I tend to read mysteries in spurts, making note of possibilities as I hear about them, and then reading a bunch at once. This winter, having just finished my Christmas mystery binge (it was suddenly just over last Friday), I had also procured from our library two other mysteries, in case the mystery need still held.
One was the Oscar Wilde great mystery series, which I had read three of before. And the other was a series by Benjamin Black I had heard about. Turns out, that is the mystery novel pen name for John Banville, an Irish literary author who has won many top prizes.

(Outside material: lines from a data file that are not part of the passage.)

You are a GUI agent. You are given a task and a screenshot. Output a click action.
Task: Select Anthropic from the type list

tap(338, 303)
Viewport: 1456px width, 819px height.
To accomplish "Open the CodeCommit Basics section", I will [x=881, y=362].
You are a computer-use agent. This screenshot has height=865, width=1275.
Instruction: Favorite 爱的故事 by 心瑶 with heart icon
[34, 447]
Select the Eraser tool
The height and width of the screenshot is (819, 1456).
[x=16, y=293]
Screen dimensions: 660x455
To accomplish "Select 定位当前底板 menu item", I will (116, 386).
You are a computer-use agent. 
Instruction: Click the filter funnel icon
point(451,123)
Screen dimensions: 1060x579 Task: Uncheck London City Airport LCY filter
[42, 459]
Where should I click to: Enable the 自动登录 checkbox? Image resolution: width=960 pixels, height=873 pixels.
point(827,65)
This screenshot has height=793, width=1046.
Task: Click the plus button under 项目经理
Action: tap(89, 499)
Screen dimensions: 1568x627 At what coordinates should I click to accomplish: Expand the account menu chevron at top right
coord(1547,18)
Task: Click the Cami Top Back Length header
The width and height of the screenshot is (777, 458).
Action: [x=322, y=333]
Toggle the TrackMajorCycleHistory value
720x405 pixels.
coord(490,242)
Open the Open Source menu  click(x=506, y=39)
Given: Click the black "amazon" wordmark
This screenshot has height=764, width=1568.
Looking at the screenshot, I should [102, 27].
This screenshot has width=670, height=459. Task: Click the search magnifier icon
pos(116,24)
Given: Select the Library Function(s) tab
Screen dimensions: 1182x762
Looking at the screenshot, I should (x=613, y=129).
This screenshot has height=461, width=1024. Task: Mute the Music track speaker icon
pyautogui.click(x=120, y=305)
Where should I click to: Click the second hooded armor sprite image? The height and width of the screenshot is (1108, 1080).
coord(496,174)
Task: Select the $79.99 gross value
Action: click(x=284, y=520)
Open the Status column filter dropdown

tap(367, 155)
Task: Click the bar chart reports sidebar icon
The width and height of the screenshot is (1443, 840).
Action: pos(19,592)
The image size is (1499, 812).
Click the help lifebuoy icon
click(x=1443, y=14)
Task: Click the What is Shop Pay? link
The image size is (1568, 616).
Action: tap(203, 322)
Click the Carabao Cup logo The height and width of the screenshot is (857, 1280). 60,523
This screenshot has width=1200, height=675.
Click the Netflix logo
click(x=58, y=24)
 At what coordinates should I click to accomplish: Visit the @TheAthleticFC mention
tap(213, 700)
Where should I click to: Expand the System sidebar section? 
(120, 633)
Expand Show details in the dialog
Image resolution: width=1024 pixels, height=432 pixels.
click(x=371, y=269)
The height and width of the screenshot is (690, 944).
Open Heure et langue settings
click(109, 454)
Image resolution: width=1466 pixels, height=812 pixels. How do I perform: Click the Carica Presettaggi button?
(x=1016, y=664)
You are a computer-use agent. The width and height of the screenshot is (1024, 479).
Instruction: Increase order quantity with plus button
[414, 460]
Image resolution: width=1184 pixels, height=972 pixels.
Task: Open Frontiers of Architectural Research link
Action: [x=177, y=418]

So the book I requested from the library was Christine Falls, the first in the series, which is set in Ireland, mostly Dublin, in the 1950s. One major difference between then and now was the tremendous sway the puritanical Irish version of the Catholic Church held over the country.
Which figures largely in the story, as it did in Philomena, the movie with Dame Judith Dench.
An excellent book, well written, Dublin flavor and locations, a lot of male angst for that time and place perhaps, but then these are Irish guys – Quirke (the main protagonist) and Malachy Griffin were raised as brothers. We look at the mystery from all sides, and both sides of the Atlantic. A very satisfying book – and yet I’m unlikely to read any more of the series.
Just because the mystery need has worn off – and because they are set in the 50s, before the world had broken apart, and before the potential for joy was born.